* Records provided
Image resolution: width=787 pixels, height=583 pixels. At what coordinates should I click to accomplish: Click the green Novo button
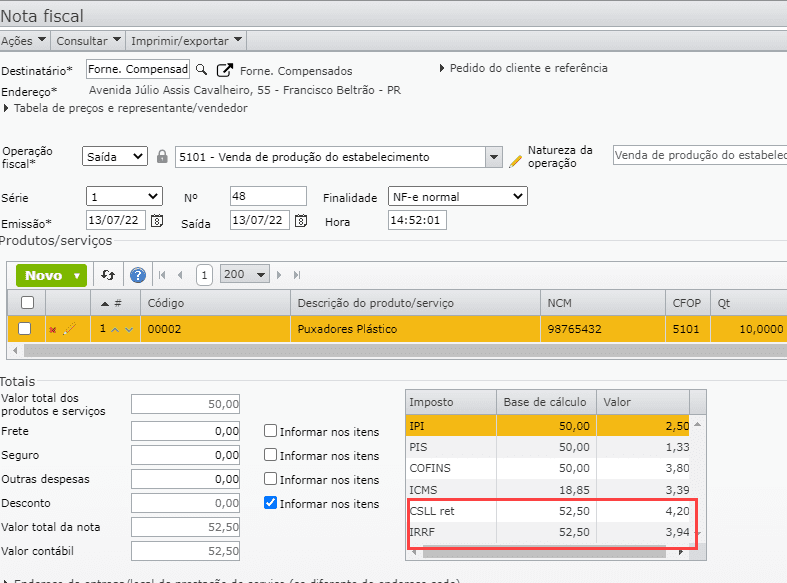pos(51,275)
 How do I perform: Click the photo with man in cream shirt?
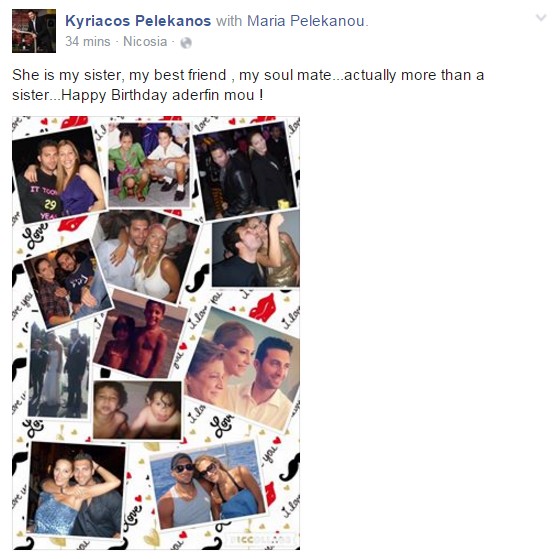click(242, 369)
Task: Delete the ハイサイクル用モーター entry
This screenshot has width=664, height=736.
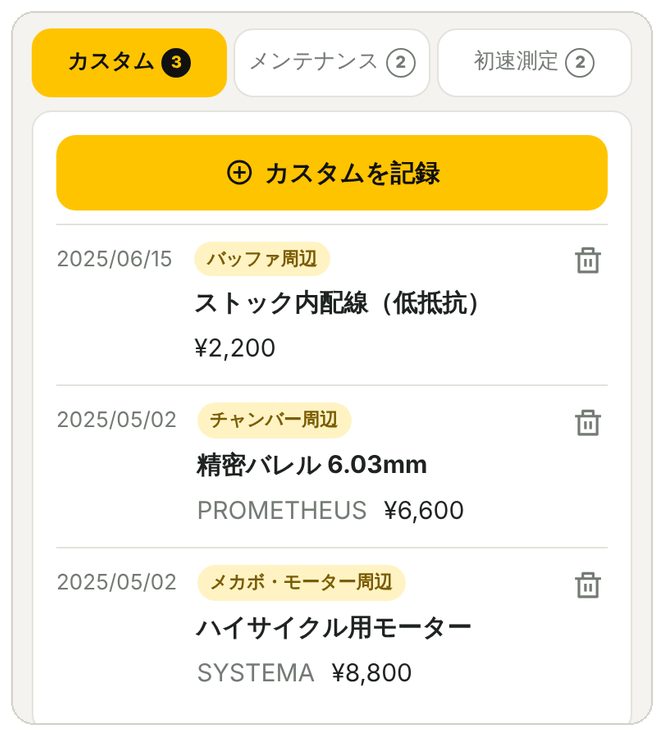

* Your task
Could you write out all the records exactly, without the pictures?

* Solution for this problem
Image resolution: width=787 pixels, height=583 pixels. At what coordinates should I click to accomplish: Click the green Novo button
pos(51,275)
 How do I perform: Click the photo with man in cream shirt?
click(242, 369)
Task: Delete the ハイサイクル用モーター entry
This screenshot has width=664, height=736.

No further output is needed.